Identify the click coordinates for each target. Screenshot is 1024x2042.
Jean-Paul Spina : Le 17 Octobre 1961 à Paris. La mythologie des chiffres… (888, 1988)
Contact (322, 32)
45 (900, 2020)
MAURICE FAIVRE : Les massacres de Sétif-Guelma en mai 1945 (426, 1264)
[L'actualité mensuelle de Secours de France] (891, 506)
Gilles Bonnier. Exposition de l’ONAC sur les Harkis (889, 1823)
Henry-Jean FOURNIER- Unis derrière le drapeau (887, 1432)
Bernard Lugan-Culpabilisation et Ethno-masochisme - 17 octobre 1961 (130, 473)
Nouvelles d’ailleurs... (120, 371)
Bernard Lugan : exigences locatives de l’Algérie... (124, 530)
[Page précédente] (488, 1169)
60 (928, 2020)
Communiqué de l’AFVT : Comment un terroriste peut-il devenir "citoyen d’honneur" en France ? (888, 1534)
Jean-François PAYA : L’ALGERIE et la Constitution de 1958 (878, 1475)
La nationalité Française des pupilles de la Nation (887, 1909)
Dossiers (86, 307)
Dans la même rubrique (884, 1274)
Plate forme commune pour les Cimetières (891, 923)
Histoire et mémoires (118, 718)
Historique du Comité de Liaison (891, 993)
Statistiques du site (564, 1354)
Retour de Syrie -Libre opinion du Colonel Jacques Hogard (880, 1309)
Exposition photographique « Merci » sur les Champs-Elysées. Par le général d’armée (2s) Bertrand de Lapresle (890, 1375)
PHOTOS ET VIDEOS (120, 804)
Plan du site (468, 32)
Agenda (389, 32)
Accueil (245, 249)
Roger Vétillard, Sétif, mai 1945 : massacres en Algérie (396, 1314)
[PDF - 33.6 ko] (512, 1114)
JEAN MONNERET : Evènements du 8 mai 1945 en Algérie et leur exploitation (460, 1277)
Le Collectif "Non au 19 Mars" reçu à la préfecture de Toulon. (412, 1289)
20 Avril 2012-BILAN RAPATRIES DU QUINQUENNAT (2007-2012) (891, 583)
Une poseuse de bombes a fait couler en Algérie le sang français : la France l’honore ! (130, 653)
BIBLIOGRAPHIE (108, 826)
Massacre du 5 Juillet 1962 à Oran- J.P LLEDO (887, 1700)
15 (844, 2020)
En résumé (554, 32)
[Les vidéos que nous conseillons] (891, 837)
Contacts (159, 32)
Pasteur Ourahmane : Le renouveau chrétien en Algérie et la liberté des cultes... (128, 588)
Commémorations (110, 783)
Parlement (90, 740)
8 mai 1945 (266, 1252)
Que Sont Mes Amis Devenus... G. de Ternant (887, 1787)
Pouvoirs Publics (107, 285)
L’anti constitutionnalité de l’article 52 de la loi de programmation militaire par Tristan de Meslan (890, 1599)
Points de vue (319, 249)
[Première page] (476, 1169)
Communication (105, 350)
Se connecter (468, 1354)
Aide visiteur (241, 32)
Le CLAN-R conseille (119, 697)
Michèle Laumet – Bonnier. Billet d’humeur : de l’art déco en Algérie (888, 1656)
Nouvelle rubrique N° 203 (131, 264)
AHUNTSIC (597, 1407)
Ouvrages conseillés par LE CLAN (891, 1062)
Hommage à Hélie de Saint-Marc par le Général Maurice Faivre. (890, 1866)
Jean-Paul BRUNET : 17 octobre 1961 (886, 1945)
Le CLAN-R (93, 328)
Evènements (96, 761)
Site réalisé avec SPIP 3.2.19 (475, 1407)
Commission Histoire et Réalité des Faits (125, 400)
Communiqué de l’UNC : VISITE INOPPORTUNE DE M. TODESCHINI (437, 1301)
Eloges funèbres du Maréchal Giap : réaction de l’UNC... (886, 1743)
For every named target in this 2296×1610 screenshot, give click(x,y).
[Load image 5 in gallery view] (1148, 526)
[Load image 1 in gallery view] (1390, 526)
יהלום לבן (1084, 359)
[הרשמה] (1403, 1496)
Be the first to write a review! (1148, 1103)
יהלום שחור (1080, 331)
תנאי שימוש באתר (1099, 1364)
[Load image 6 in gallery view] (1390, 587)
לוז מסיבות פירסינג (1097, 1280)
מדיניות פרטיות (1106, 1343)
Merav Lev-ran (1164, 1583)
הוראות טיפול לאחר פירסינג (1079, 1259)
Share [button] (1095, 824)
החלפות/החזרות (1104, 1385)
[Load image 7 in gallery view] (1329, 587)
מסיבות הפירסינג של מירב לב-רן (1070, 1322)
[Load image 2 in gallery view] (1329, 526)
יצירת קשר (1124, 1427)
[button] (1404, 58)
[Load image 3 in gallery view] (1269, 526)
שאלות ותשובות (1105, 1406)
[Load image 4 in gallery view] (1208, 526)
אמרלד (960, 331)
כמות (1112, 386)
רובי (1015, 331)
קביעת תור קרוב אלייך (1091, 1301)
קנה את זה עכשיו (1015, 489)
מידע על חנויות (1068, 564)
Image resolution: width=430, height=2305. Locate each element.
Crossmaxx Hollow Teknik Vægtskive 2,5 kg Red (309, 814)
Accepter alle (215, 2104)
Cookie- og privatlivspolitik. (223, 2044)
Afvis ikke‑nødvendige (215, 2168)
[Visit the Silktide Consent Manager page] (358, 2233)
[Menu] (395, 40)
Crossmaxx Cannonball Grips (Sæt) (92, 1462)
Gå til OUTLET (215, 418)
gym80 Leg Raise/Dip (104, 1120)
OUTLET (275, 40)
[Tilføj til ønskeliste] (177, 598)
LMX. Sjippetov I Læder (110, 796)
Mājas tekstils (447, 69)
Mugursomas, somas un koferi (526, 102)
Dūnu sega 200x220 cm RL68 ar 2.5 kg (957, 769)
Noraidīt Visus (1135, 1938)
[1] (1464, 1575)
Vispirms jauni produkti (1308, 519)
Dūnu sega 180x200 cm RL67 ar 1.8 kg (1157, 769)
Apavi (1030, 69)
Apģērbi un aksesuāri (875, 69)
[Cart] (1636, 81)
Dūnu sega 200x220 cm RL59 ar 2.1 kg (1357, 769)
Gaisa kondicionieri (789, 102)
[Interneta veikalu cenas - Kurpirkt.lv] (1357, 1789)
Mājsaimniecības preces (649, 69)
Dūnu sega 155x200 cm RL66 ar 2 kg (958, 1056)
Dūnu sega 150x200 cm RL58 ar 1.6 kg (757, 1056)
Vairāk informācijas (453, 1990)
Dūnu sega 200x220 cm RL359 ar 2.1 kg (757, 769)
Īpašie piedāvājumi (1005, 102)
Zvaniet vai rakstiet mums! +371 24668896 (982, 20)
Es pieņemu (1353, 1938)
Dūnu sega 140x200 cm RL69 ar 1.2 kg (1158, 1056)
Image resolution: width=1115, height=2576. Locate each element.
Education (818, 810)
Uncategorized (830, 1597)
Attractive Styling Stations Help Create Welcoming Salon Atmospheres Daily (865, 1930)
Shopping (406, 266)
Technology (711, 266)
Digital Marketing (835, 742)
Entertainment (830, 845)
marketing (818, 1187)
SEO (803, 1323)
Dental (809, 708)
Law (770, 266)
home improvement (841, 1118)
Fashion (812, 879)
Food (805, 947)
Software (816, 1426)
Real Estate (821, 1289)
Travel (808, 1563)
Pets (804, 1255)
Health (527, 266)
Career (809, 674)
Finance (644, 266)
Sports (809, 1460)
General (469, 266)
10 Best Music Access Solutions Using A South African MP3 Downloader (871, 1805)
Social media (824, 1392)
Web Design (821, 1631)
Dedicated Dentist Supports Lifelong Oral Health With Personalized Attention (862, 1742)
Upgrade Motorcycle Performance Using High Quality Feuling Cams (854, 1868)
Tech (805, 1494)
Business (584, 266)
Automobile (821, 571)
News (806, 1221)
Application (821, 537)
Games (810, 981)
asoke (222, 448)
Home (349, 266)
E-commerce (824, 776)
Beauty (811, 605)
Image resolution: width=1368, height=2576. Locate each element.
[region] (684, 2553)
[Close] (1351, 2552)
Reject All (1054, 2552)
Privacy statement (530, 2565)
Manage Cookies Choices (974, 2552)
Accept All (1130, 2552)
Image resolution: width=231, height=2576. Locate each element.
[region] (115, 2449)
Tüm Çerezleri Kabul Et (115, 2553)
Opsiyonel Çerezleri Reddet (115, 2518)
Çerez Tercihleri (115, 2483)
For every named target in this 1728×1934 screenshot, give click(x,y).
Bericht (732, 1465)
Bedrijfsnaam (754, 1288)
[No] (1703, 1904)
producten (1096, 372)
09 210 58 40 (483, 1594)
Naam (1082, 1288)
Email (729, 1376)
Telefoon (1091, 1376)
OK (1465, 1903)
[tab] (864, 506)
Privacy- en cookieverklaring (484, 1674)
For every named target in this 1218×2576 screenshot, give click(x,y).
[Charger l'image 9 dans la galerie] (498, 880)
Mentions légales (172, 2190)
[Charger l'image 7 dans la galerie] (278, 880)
○ ○ ○ ○ ○ ○ ○
Task instructions: With the first line being the one containing "[Visit the Silktide" and the last line the one containing "Mugursomas, somas un koferi (526, 102)", transcribe exactly the lines above that fall in that range.

Answer space:
[Visit the Silktide Consent Manager page] (358, 2233)
[Menu] (395, 40)
Crossmaxx Cannonball Grips (Sæt) (92, 1462)
Gå til OUTLET (215, 418)
gym80 Leg Raise/Dip (104, 1120)
OUTLET (275, 40)
[Tilføj til ønskeliste] (177, 598)
LMX. Sjippetov I Læder (110, 796)
Mājas tekstils (447, 69)
Mugursomas, somas un koferi (526, 102)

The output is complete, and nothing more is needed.